### DATASET RECORDS:
◇ ◇ ◇ ◇
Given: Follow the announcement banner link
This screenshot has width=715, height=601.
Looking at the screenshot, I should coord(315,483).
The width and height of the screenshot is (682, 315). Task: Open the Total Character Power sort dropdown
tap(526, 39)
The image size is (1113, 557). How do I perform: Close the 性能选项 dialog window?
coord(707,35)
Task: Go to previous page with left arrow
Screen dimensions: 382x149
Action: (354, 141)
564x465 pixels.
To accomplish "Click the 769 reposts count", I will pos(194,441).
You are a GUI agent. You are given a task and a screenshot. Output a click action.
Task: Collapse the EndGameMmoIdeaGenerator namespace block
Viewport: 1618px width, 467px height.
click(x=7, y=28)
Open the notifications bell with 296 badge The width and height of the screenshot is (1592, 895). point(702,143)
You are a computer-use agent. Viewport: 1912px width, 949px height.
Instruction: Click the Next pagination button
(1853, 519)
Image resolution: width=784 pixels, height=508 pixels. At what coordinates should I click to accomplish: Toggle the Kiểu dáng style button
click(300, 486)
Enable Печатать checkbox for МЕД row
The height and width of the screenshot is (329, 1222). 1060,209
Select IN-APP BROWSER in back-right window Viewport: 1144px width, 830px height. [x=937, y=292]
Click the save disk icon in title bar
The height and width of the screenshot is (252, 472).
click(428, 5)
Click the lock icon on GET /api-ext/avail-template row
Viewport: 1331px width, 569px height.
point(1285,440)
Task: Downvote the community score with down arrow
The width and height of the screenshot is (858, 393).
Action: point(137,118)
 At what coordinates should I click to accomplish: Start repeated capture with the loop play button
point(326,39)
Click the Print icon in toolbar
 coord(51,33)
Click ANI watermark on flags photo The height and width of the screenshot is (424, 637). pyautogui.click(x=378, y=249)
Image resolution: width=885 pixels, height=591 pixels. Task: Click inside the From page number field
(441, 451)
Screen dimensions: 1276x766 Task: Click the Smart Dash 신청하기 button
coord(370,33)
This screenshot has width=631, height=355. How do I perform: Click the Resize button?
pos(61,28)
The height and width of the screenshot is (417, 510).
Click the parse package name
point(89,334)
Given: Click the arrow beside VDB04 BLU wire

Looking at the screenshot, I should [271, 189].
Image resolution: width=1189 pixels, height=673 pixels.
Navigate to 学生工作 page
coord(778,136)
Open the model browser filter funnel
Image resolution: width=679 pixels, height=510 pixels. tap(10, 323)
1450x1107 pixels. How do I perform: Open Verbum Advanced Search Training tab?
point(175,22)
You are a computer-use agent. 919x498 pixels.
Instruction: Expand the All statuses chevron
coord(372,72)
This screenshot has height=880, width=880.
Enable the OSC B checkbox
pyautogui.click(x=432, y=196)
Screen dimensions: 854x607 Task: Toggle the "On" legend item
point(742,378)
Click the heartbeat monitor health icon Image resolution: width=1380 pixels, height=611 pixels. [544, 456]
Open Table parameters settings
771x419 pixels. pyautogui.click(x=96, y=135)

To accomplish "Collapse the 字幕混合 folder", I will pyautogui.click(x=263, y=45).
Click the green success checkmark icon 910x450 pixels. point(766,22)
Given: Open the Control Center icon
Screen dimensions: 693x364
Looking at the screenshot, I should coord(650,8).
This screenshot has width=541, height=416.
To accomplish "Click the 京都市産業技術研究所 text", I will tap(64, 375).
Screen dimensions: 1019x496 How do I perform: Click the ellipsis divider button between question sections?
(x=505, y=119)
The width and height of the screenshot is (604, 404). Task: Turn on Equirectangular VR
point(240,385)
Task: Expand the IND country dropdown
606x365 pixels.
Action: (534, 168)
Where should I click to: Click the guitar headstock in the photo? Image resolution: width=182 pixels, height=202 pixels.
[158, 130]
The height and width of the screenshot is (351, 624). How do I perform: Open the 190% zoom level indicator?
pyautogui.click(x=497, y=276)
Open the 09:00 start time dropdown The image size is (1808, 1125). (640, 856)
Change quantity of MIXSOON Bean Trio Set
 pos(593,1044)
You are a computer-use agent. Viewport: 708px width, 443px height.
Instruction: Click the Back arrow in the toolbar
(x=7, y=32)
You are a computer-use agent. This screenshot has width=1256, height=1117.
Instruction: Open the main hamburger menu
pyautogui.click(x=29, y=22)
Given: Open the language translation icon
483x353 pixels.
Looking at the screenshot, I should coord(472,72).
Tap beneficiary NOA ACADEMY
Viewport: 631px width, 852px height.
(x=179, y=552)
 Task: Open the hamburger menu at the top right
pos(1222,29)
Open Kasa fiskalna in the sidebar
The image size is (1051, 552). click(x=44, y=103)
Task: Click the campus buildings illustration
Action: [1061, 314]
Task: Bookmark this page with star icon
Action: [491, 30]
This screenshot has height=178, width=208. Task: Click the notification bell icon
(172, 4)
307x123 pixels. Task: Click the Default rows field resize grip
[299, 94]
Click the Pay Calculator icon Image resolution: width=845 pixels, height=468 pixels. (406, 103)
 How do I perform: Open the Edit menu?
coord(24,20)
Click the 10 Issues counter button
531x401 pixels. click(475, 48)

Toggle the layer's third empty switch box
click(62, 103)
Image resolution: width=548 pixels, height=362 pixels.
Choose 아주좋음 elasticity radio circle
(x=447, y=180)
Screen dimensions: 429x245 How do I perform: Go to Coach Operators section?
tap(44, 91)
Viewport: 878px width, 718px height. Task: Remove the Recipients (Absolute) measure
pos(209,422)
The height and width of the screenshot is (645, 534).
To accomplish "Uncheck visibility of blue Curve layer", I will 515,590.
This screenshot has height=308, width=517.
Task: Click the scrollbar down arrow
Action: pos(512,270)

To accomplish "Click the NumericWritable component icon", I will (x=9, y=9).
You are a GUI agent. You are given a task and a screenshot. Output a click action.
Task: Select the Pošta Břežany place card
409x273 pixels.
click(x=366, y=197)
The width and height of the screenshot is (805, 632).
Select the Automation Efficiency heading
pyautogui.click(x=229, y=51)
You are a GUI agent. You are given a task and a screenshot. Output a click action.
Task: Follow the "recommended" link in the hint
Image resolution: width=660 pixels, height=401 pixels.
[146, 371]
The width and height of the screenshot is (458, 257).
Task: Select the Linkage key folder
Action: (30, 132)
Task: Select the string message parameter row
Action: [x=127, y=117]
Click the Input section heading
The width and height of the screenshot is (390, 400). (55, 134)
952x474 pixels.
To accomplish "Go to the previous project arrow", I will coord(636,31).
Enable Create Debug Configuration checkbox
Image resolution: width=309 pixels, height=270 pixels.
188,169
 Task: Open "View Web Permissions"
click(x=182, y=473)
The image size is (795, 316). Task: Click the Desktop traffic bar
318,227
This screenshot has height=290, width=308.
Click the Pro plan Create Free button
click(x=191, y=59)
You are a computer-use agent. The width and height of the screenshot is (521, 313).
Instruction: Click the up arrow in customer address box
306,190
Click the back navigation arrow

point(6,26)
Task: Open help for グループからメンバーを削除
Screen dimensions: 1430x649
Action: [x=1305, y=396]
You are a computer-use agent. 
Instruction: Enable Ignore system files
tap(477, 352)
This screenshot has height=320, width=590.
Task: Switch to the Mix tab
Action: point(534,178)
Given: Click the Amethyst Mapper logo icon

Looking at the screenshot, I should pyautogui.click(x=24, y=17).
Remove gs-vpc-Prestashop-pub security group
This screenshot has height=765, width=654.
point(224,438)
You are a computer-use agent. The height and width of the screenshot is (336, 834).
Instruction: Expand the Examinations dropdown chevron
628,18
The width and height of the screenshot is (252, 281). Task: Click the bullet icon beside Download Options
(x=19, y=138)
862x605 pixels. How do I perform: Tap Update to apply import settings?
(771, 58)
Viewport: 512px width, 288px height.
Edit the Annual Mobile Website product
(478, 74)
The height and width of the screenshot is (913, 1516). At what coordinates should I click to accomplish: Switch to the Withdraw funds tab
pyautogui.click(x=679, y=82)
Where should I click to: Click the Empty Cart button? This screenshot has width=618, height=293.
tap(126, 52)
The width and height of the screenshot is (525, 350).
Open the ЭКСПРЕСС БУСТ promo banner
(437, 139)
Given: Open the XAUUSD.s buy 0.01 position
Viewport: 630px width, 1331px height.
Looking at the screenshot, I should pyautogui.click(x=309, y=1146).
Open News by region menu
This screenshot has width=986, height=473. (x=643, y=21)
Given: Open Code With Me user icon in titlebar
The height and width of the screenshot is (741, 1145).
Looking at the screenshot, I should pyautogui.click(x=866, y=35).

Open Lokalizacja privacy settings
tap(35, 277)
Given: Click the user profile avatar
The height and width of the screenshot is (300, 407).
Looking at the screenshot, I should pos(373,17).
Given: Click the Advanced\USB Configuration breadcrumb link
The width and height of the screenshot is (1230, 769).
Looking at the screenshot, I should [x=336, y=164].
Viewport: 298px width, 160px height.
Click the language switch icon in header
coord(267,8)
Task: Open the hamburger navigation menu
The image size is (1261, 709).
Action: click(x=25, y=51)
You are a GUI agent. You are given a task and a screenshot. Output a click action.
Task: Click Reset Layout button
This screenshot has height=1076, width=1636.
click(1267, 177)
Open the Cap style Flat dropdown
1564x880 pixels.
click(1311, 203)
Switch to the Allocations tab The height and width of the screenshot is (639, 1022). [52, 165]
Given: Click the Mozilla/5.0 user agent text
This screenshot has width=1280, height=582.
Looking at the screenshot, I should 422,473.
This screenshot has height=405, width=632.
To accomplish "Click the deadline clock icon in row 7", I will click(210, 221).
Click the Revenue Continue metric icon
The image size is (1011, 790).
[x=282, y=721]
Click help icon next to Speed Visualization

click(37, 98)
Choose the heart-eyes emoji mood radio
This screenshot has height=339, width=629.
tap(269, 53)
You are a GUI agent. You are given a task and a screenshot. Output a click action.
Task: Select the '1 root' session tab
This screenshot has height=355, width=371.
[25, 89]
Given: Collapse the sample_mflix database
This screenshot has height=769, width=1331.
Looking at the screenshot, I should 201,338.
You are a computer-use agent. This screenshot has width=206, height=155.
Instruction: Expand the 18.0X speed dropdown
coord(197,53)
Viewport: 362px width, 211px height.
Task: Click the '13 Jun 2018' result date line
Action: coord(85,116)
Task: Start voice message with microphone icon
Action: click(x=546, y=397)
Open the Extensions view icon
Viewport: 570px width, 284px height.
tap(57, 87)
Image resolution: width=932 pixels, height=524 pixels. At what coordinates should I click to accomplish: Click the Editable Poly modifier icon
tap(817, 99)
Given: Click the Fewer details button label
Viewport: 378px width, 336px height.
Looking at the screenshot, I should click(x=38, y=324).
◇ ◇ ◇ ◇
### TO BE DONE:
Copy the items from the line with "has width=1256, height=1117." up to and including the line with "pos(1222,29)", changing every "hamburger menu" to "navigation menu" and keeping everything else the same.

### SOLUTION:
You are a computer-use agent. This screenshot has width=1256, height=1117.
Instruction: Open the main navigation menu
pyautogui.click(x=29, y=22)
Given: Open the language translation icon
483x353 pixels.
Looking at the screenshot, I should coord(472,72).
Tap beneficiary NOA ACADEMY
Viewport: 631px width, 852px height.
(x=179, y=552)
 Task: Open the navigation menu at the top right
pos(1222,29)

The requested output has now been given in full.